At the school, students take part in private and group lessons with one or more of its 68-person faculty, all professional musicians. Instruction is available for a wide array of instruments, including violin and guitar through the internationally-known Suzuki method, and ranging further from baritone horn to vibraphone and beyond.
Classes include early childhood programs for infants, toddlers, and young school-age children and music therapy classes for those with special needs, in addition to instruction in a variety of instruments and genres. Jazz and classical ensemble programs are also available, as is participation in the CMSS Chamber Orchestra, chorus and choir programs for young singers, and an adult instruction program.
Those programs, as well as improvements to the CMSS building to make them possible and the scholarships that bolster its student roster, are financed largely by grants and private support, including $2.1 million raised through the Focus on the Future campaign in 1999, which financed renovation of studios and the school’s exterior, installation of a handicapped-access elevator, a scholarship endowment, the start of a community partnership program, and other program expansions.
Currently, the school’s annual operating budget is about $1.3 million and its endowment $500,000. Soon, it will embark on a new fundraising campaign to further expand programming and make improvements to the CMSS facility.
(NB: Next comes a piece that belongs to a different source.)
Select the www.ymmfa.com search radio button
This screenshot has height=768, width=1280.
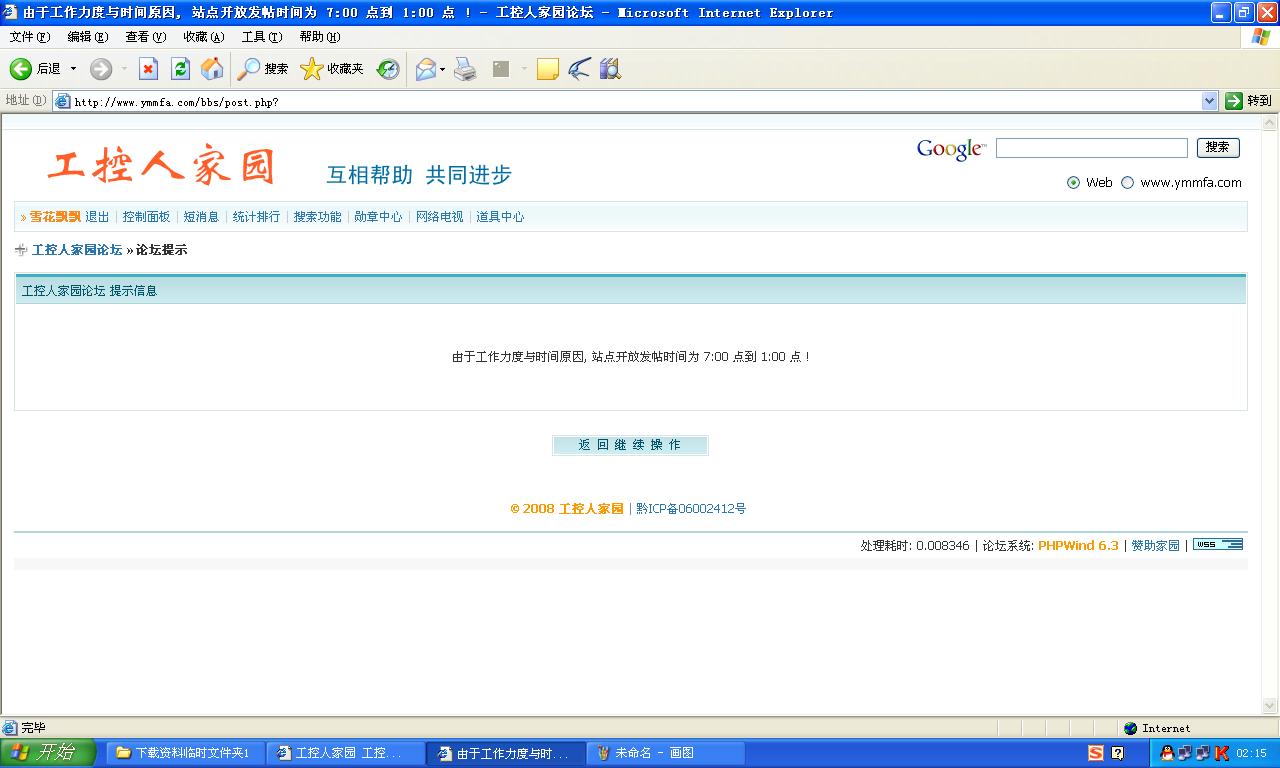click(1127, 183)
Less than half of the operating budget is funded through tuition.
A Handel on Things
On top of Bachrach’s to-do list is the creation of a new performance hall at the school, which would provide a more professional space for concerts, now held in the school’s spacious foyer.
“As grand and regal as this space is, it’s really not fitting for us now,” he said, noting that performances are held adjacent to the school’s administrative offices and front door, where ringing phones and visitors are a distraction. “We need to close the world off and form a discreet space.”
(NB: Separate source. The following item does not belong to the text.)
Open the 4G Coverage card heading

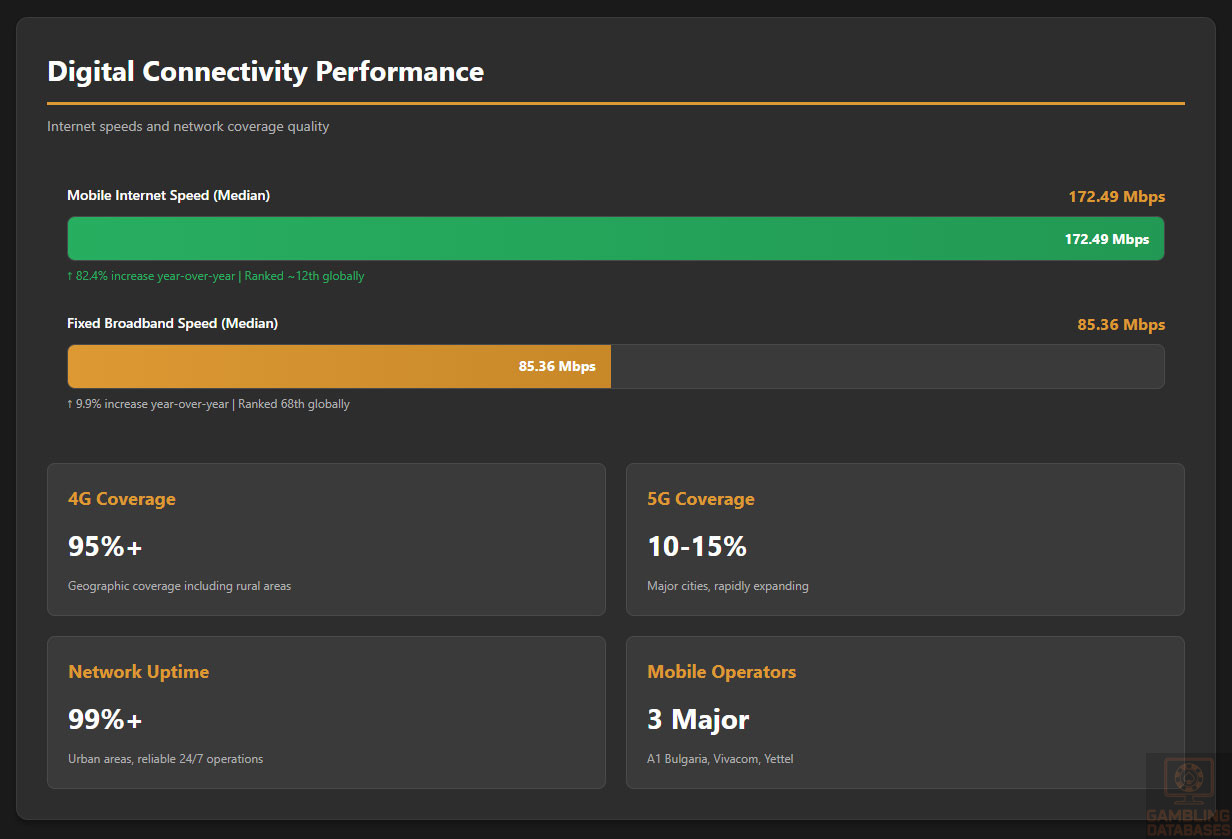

Plans to collaborate with Boston’s Berklee College of Music to offer the Pulse program, which will serve 100 middle- and high-school students each week through Web-based, acoustic and electronic instrument instruction are also in the works, as are plans to start an arts-based pre-school at CMSS.
That program would augment existing early education initiatives at the school, and also provide an academic preschool with a focus on music and the arts for area children. Half of those students, Bachrach said, are expected to have their education fully subsidized.
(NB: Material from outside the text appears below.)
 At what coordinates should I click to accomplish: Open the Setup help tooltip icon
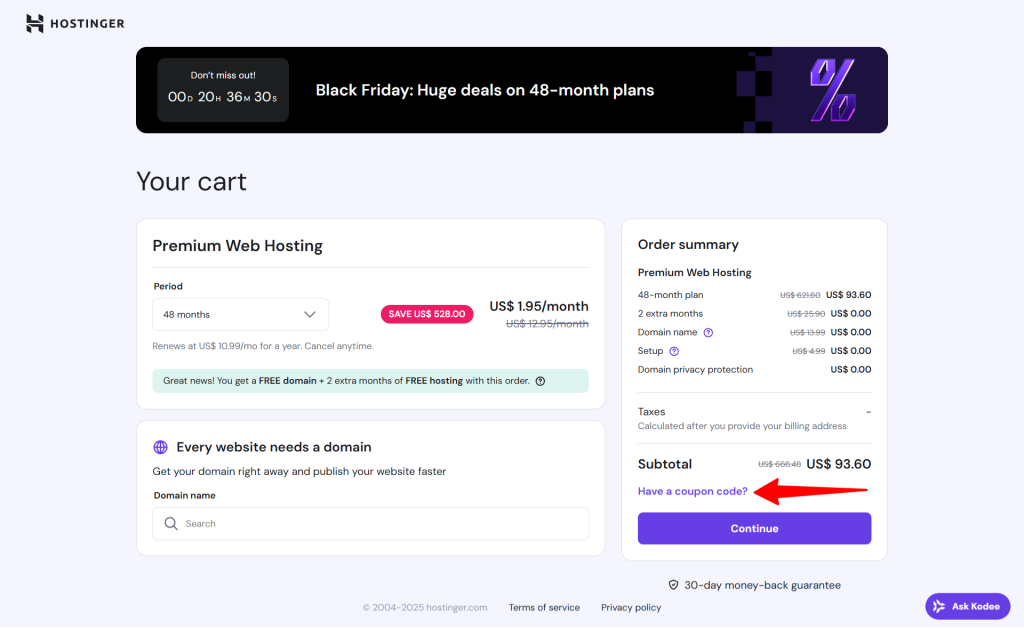(675, 350)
“We’re always looking to raise money for really important work,” said Bachrach. “Our students are high achievers, who come from families that are interested in the important parts of life, but which are often not easily accessible.”
As he continues to tear down those barriers, Bachrach said his hope for CMSS is that it will continue to evolve from a small community music school into a regional center for the arts and arts education. Following the launch of the school’s newest capital campaign, yet to be formally announced, he added that he hopes the creation of a new performance hall and other improvements will also help return State Street, one of downtown’s main thoroughfares, to “boulevard status.”
Flood of Memories
These are lofty goals, Bachrach concedes, but not unachievable.
“It was a real eureka moment for me when I realized that increasing access to music education can change the lives of students, regardless of social strata,” he said. “That’s an idea to which we’ll stay very deeply connected, and we have some very concrete plans for the future.”
Indeed, following the flood, many contend that a new world was born.